Well, there are a dozen and a half different consequences from the observations. Some of them are now explained with the help of classical GR, some with dark matter, and some are not explained at all.

Is it possible to test this theory with the help of such observations that have not been carried out yet?

Good question! It is not an easy one, since we must made observations on a galactic scale. The answer is “yes”. We conceived, calculated and carried out such an experiment, and publish the results. https://blog.oup.com/2017/07/radio-telescopes-gravitational-waves/

Its essence is as follows: gravitational waves from regular sources such as cramped binary stars should propagate differently along and across our galaxy plane – precisely because of the speed of sources moving around the galaxy center.

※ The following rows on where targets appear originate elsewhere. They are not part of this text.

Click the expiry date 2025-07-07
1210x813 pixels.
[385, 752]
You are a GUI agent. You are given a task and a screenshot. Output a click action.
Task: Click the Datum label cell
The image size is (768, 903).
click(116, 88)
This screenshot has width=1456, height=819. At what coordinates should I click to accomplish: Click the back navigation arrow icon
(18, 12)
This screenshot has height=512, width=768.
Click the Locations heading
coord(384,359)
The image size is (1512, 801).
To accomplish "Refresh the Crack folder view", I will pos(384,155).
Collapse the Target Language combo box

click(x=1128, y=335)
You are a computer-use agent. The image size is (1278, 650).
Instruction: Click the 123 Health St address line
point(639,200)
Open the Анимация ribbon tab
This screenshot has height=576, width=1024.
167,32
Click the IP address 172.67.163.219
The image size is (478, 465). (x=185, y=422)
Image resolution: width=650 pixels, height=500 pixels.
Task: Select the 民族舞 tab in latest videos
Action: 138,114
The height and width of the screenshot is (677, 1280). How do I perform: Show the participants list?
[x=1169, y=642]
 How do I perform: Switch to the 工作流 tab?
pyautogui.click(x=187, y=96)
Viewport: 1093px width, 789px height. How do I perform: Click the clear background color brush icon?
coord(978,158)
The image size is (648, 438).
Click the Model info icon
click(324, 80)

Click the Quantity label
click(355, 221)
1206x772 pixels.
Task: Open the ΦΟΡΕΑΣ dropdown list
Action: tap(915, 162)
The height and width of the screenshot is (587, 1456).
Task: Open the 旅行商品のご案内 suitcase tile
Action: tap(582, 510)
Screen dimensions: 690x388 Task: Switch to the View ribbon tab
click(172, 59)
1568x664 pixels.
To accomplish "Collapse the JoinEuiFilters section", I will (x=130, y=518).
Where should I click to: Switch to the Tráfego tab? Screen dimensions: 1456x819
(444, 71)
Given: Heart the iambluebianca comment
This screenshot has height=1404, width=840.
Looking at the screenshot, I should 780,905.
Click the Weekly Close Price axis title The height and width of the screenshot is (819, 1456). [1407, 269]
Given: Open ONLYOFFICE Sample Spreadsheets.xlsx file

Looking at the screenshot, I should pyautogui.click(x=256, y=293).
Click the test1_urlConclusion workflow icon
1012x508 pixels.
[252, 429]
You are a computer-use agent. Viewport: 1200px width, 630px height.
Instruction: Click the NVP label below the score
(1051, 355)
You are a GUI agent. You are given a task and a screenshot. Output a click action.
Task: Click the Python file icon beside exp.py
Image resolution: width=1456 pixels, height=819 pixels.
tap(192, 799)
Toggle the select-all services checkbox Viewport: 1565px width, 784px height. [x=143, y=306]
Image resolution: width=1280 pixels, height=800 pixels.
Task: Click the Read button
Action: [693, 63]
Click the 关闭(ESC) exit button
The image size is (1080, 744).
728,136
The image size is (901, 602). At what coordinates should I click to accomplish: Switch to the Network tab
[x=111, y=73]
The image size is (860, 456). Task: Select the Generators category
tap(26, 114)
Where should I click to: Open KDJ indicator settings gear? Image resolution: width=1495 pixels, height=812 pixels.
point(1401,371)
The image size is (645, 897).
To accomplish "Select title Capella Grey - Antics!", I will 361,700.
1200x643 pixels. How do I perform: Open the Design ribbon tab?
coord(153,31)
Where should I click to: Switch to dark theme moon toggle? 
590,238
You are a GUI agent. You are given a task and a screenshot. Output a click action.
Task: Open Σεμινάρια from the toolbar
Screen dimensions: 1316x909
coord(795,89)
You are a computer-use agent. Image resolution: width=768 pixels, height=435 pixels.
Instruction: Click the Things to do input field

This data indicates the need to modify the theory. We proposed the OMPR effect (optometric parametric resonance), with the help of which one can record such waves using a conventional radio telescope, and then we made observations at the Pushchino Observatory of the Russian Academy of Sciences. Everything works. The problem is that we need plenty of observations to collect the necessary statistics. We are waiting for somebody to join us.

What does all this mean in the sense of “new physics”?

I cannot say that it is totally new. The idea of the physics geometrization was popular at the beginning of the 20th century, and Einstein engaged in it until his death. They followed another way, trying to match certain entities or physical fields to geometrical objects. Now we are talking about the phenomena description equivalence, both with the help of physical fields, and with the help of the necessary geometry selection. That is, not entities appear, but a way of description.

But it is still promising, as it involves new mathematical ideas in the physical theory. By the way, it works in the microworld. It also has its own paradoxes, like the wave function that Schrödinger introduced, completely breaking with Bohr’s “old” quantum mechanics. Now it turns out that we can also describe the experimental results “classically” if we use the geometric approach. Instead of the Schrödinger equation another one will appear that also works.